[EXCERPT]

WASHINGTON — Former defense officials and industry executives are calling on the Pentagon to expand the influence of its commercial innovation hub to make it easier for the military to buy off-the-shelf technology.

The recommendation comes from the Atlantic Council’s Commission on Defense Innovation Adoption — a panel of defense experts convened to consider how the U.S. Department of Defense can better integrate new technology into its arsenal.

“In our time serving in the Defense Department, we have found that the United States does not have an innovation problem, but rather an innovation adoption problem,” the commission said in an interim report released April 12 by the Washington, D.C.-based think tank. “Our nation leads in many emerging technologies relevant to defense and security — from artificial intelligence and directed energy to quantum information technology and beyond. But the DoD struggles to identify, adopt, integrate and field these technologies into military applications.”

The Defense Innovation Unit, a Silicon Valley-based organization created in 2015 to champion commercial technology integration within the Defense Department, has had success transitioning capabilities from non-traditional defense companies for use by the military services. However, its former leader, Mike Brown, pointed to a lack of support from senior Pentagon leaders.

[EXTRACTED ENTRIES]

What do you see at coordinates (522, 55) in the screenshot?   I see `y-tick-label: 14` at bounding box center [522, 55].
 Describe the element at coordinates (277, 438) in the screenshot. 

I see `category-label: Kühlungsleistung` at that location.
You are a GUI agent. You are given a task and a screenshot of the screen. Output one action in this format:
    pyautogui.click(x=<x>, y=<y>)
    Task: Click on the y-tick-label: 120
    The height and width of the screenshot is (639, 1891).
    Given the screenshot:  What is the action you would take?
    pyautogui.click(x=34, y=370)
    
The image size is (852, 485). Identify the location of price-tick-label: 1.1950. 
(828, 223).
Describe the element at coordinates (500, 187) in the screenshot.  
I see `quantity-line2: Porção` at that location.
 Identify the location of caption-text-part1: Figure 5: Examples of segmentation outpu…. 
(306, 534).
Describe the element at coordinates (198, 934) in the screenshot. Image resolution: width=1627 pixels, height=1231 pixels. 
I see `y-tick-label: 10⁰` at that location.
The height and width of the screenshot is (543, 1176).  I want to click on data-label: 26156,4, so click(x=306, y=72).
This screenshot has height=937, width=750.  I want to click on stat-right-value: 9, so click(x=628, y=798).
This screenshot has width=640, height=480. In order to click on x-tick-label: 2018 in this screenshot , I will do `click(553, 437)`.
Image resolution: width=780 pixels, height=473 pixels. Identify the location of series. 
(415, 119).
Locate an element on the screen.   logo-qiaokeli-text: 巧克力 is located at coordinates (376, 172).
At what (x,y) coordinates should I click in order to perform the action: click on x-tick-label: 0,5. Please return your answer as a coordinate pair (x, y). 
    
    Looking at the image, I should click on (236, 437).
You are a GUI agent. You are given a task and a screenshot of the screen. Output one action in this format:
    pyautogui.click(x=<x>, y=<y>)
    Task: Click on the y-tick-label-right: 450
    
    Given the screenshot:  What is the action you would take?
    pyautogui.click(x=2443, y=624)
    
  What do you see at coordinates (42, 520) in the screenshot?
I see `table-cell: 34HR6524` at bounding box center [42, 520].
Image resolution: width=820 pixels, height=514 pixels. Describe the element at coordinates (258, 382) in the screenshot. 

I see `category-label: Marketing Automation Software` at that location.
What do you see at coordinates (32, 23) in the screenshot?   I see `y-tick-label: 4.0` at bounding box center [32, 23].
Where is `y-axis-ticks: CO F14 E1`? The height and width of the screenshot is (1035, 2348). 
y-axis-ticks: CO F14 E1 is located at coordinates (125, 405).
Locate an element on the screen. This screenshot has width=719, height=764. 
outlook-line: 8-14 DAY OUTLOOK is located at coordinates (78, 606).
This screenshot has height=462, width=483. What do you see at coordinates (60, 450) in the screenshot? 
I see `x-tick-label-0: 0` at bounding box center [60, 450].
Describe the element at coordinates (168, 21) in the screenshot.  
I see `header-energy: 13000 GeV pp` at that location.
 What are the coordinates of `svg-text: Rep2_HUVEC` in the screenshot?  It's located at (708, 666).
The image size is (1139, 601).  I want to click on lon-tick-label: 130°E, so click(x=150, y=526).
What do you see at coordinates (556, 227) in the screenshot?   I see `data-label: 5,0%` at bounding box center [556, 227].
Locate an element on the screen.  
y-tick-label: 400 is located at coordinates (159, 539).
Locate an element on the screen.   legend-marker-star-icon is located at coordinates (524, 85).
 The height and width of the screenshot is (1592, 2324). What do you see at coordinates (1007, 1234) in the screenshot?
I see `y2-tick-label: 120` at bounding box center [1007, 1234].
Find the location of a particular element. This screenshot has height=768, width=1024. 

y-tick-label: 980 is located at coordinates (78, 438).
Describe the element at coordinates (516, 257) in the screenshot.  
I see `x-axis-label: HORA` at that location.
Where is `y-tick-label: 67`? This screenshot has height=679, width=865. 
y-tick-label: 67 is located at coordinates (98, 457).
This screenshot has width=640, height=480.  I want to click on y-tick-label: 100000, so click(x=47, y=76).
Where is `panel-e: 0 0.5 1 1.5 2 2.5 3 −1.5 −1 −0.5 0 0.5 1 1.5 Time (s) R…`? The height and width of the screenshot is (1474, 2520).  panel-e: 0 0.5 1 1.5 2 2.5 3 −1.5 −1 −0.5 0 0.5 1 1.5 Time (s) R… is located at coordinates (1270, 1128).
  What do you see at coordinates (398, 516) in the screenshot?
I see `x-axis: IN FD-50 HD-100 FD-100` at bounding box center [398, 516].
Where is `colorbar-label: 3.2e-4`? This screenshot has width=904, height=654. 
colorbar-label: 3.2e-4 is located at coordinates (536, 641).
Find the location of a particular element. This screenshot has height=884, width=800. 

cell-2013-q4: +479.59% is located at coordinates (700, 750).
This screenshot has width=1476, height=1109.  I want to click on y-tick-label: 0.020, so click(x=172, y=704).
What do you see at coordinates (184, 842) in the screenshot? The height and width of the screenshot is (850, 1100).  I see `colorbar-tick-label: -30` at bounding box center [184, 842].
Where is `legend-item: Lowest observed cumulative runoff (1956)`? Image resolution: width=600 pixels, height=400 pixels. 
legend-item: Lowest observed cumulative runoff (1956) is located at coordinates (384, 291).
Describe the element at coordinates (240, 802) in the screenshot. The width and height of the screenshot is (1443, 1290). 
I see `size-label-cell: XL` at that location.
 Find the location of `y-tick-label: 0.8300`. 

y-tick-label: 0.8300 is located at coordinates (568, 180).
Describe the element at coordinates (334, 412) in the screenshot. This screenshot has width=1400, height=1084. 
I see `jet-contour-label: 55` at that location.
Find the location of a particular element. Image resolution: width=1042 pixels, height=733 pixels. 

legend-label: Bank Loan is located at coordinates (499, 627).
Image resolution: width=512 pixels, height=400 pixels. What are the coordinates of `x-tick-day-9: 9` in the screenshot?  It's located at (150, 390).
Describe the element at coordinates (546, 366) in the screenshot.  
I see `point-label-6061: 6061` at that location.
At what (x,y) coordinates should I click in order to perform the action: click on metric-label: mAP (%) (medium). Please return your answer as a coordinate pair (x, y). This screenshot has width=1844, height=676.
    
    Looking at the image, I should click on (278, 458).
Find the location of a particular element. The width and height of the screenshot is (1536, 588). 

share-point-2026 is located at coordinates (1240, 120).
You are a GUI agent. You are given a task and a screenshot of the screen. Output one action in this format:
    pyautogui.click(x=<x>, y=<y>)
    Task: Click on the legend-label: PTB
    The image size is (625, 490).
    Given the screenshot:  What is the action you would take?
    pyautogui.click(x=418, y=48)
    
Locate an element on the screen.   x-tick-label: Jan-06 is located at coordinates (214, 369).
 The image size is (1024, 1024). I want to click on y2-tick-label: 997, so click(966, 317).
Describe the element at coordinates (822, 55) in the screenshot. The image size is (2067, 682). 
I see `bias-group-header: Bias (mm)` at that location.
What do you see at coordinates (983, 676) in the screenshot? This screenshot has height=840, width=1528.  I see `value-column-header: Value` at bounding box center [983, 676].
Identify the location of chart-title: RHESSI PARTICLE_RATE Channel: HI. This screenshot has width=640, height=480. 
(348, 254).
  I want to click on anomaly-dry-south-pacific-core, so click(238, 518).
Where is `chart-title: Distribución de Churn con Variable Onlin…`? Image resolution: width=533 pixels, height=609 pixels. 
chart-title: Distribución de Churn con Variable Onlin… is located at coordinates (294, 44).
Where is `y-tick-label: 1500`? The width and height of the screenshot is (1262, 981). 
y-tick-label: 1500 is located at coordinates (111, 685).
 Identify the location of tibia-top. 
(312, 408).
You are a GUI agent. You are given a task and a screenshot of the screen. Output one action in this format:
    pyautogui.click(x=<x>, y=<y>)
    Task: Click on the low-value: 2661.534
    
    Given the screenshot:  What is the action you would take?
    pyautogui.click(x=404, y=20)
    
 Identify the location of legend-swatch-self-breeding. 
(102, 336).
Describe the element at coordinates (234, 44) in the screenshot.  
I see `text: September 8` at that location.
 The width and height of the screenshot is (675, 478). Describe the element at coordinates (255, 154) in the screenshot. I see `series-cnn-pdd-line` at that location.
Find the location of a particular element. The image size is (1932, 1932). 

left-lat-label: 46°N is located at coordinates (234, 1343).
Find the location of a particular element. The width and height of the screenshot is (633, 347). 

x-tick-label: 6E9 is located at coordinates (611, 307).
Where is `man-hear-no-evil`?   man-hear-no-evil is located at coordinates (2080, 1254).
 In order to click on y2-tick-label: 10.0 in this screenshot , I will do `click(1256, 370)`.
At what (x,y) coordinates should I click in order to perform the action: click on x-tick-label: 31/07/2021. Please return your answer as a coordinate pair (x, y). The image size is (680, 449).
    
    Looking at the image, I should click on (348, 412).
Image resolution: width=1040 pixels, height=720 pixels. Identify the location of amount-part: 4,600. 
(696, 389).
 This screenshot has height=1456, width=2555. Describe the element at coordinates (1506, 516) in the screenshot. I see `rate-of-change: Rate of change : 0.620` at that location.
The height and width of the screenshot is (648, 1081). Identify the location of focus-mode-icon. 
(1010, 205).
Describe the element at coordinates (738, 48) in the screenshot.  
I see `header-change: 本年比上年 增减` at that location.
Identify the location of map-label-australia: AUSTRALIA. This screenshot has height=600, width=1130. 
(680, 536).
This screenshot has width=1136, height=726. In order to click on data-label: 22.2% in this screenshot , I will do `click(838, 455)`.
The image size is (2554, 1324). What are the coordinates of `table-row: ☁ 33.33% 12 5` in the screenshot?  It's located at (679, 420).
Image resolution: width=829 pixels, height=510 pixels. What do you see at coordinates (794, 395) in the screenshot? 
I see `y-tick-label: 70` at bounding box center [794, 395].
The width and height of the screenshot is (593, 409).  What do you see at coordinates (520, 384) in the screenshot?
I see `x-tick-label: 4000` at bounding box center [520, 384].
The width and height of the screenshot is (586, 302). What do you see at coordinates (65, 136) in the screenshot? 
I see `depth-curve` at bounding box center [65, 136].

[WORK REQUEST] In the article about defense innovation, what year was the Defense Innovation Unit created?

[FINISHED EXERCISE] 2015